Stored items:
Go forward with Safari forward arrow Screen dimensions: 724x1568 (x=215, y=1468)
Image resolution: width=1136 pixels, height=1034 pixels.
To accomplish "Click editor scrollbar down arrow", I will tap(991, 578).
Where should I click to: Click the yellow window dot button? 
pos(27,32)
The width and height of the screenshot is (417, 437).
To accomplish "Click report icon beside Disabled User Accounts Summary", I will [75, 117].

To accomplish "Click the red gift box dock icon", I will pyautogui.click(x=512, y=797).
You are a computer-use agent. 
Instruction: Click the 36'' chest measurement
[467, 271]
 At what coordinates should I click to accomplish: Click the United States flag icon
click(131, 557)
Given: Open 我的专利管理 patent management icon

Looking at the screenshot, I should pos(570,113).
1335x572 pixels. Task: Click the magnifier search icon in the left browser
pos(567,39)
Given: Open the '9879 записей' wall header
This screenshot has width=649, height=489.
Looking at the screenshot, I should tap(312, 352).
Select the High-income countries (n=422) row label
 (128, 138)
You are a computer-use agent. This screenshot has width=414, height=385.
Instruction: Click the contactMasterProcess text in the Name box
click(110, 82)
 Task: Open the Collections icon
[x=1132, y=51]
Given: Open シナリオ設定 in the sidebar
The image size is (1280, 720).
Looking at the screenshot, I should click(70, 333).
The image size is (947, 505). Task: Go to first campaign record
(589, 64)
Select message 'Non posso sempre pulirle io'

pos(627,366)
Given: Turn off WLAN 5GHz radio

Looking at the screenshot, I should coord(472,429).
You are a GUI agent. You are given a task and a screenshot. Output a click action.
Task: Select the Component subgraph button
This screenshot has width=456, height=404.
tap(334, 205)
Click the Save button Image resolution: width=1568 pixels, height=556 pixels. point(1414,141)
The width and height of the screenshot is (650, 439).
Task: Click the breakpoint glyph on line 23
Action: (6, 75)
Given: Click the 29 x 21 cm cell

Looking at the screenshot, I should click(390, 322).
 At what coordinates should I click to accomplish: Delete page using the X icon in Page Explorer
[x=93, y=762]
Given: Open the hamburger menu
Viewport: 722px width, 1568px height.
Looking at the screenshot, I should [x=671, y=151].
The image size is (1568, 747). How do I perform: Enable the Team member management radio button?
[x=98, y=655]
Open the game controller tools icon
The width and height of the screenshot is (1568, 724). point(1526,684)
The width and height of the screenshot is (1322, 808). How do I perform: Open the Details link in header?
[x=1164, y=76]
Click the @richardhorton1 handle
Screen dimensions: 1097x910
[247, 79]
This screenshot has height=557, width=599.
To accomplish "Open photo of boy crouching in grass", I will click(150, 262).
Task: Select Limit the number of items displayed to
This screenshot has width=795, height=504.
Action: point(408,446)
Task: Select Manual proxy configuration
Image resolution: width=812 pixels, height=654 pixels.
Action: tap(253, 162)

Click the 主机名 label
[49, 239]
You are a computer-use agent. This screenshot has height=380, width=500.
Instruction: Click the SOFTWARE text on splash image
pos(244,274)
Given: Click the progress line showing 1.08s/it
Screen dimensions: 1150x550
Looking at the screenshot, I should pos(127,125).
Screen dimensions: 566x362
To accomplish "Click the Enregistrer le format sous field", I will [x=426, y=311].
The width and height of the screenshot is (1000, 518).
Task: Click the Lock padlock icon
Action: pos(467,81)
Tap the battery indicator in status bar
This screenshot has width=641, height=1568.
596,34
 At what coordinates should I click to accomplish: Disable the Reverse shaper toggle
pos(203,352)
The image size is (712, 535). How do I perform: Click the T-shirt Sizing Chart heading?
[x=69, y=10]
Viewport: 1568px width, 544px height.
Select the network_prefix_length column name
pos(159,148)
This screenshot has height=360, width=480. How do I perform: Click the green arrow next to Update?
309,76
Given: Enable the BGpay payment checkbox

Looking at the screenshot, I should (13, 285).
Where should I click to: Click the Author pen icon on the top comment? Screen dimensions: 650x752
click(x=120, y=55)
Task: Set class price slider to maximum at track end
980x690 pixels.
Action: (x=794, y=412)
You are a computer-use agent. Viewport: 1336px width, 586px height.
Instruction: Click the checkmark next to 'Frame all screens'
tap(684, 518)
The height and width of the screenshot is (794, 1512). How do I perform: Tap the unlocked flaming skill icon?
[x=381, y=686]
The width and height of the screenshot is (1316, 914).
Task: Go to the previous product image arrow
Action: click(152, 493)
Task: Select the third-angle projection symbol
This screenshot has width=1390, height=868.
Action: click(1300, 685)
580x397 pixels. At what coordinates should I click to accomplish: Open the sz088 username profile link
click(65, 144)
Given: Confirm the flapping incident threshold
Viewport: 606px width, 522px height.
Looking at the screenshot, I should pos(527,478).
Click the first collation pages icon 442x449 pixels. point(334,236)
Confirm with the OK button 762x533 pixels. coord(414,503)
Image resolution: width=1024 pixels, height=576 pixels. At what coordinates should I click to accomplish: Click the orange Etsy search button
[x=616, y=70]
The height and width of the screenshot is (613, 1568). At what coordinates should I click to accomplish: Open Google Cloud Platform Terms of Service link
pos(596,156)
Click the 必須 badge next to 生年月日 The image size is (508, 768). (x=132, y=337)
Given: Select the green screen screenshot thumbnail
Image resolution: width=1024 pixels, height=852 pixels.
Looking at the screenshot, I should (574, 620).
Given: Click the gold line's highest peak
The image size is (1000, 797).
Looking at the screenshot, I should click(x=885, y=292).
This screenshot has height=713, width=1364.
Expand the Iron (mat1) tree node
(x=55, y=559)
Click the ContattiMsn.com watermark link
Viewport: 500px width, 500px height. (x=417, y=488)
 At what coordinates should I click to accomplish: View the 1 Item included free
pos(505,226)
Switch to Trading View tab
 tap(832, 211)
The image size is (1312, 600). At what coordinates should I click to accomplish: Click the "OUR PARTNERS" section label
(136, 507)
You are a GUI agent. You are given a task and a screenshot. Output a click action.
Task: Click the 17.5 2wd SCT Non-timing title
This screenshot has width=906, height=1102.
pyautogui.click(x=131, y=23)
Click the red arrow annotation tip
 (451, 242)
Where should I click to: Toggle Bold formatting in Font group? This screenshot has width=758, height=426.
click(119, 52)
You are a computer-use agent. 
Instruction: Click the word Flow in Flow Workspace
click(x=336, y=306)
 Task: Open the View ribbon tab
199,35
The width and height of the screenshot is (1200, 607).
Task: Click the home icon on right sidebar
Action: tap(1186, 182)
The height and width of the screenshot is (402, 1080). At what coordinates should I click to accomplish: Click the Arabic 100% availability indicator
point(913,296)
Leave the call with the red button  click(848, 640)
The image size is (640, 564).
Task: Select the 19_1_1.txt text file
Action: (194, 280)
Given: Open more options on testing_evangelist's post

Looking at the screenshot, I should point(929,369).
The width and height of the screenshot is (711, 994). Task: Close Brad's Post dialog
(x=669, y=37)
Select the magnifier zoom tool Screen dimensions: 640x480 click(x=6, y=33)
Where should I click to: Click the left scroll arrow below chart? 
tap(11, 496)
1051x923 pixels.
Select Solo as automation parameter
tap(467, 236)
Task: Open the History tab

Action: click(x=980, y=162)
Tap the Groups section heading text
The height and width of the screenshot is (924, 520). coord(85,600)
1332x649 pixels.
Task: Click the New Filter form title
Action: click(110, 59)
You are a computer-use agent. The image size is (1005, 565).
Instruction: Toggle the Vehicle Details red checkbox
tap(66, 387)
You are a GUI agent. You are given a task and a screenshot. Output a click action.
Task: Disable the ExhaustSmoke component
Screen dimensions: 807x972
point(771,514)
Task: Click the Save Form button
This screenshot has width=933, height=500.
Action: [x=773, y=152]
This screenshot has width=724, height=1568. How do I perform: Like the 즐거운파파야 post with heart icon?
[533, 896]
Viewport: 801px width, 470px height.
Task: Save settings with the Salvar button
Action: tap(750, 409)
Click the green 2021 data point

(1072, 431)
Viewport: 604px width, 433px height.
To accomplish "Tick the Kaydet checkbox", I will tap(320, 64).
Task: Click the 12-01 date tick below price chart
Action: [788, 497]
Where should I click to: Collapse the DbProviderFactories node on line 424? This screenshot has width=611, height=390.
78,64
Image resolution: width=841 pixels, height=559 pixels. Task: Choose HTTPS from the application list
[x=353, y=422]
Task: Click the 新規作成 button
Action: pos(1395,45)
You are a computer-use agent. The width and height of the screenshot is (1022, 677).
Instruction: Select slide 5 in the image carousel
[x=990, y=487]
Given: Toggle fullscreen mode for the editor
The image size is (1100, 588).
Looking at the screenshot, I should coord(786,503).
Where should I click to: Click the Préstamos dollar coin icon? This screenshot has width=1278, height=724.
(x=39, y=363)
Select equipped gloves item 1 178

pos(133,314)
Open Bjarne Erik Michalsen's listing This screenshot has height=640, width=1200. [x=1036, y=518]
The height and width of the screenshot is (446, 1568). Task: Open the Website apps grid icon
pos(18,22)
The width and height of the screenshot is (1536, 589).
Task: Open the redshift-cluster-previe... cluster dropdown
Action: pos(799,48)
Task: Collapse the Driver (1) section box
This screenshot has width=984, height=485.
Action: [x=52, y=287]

_What is needed:_
Your answer must be every line from the entries that contains the string "agent", copied as it stands.

_Exercise response:_
You are a computer-use agent. 
You are a computer-use agent. This screenshot has width=414, height=385.
You are a GUI agent. You are given a task and a screenshot. Output a click action.
You are a computer-use agent. This screenshot has height=380, width=500.
You are a computer-use agent. Viewport: 1336px width, 586px height.
You are a GUI agent. You are given a task and a screenshot. Output a click action.
You are a computer-use agent. 
You are a computer-use agent. The image size is (1005, 565).
You are a GUI agent. You are given a task and a screenshot. Output a click action.
You are a computer-use agent. The width and height of the screenshot is (1022, 677).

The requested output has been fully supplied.